Post de Cocielo abre debate sobre regulação de vídeos na internet
Diferentemente do cinema e da TV, conteúdo do Youtube não sofre controle de agência
POR JAN NIKLAS / LEONARDO LICHOTE 08/07/2018 4:30
RIO - O caso do post racista publicado pelo youtuber Júlio Cocielo provocou reações no país inteiro e chamou a atenção para a necessidade de uma resposta que vá além do calor e da velocidade das polêmicas digitais. Ou seja, um debate sobre como a sociedade pode se postar frente a um conteúdo que hoje não se submete a regulação nenhuma, diferentemente do material audiovisual veiculado em cinemas ou na televisão. Mais do que isso, um conteúdo dirigido a uma audiência em sua maioria de crianças e adolescentes.
— As crianças, que no passado sonhavam em ser jogadores de futebol, hoje querem ser youtubers. Eles são a Xuxa e a Angélica de hoje, sem dúvida — diz Bruna Castanheira, pesquisadora do Centro de Tecnologia e Sociedade da FGV. — Mas a forma de consumir mudou bastante. Na TV aberta a configuração era muito diferente. Normalmente havia uma TV na sala, que a família assistia junto. Hoje a criança pega o celular ou o tablet da mãe, do pai ou dela mesma e entra num universo que vai ter uma produção feita por qualquer pessoa. É um consumo bem mais amplo e individualizado.

Registros fornecidos:

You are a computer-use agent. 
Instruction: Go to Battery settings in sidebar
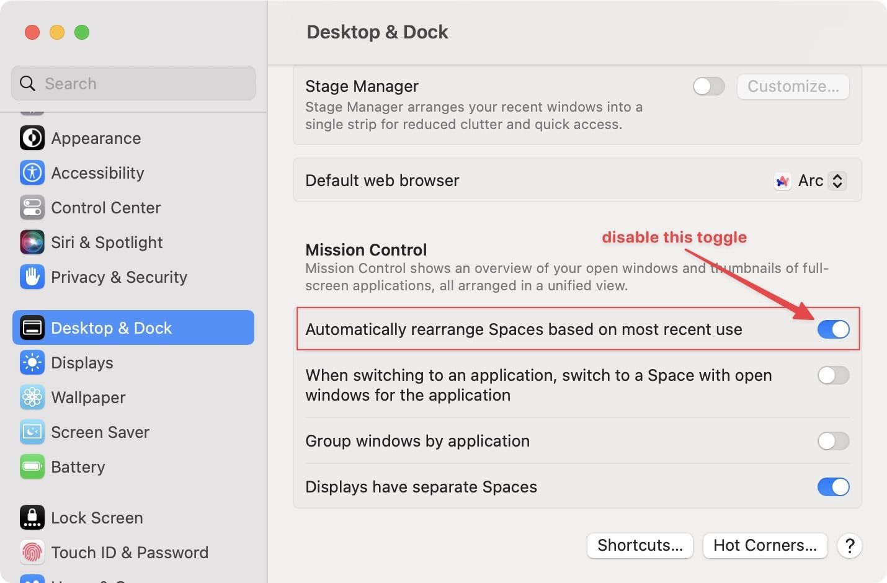tap(78, 467)
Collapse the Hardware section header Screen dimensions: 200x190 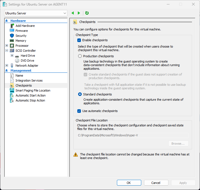[x=7, y=21]
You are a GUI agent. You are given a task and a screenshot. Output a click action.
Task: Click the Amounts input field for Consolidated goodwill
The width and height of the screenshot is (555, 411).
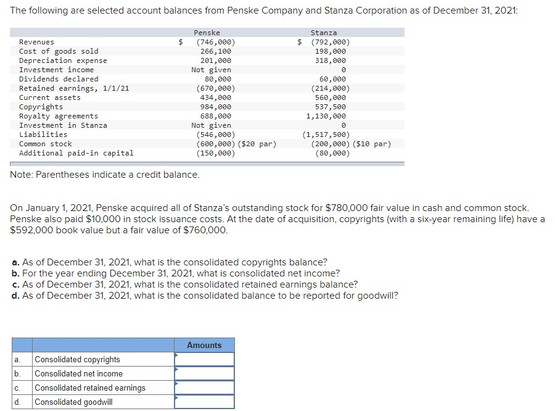[205, 401]
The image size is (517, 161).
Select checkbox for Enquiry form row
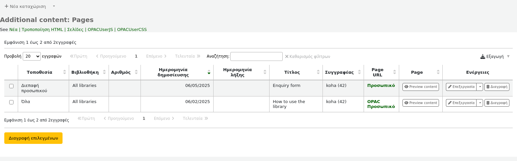(11, 86)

Tarefas:
A: Segundo a reportagem sobre o post de Cocielo, em que centro trabalha a pesquisadora Bruna Castanheira?
B: Repita, por favor, uma parte da reportagem sobre o post de Cocielo, começando nas palavras "Post de Cocielo" e parando depois de "crianças e adolescentes.".
C: Dê continuidade à reportagem sobre o post de Cocielo a partir da última frase apresentada.

Respostas:
A: No Centro de Tecnologia e Sociedade da FGV.

B:
Post de Cocielo abre debate sobre regulação de vídeos na internet
Diferentemente do cinema e da TV, conteúdo do Youtube não sofre controle de agência
POR JAN NIKLAS / LEONARDO LICHOTE 08/07/2018 4:30
RIO - O caso do post racista publicado pelo youtuber Júlio Cocielo provocou reações no país inteiro e chamou a atenção para a necessidade de uma resposta que vá além do calor e da velocidade das polêmicas digitais. Ou seja, um debate sobre como a sociedade pode se postar frente a um conteúdo que hoje não se submete a regulação nenhuma, diferentemente do material audiovisual veiculado em cinemas ou na televisão. Mais do que isso, um conteúdo dirigido a uma audiência em sua maioria de crianças e adolescentes.

C:
As crianças, hoje, assistem a youtubers como Cocielo. Com 16 milhões de assinantes em seu canal, Cocielo é apontado pelo YouTube como a oitava celebridade mais influente do Brasil em 2017, entre atores e apresentadores de TV. Por isso, seu post sobre um jogador francês (“Mbappé conseguiria fazer uns arrastão top na praia hein”) gerou ondas de repúdio. Patrocinadores tiraram do ar campanhas com ele e romperam contratos; manifestações do Brasil todo, de nomes como Mano Brown, repudiaram a “piada”; Cocielo apagou de sua conta no Twitter cerca de 50 mil posts antigos (igualmente racistas, homofóbicos ou misóginos); outros youtubers fizeram seus “mea culpa”, em efeito cascata.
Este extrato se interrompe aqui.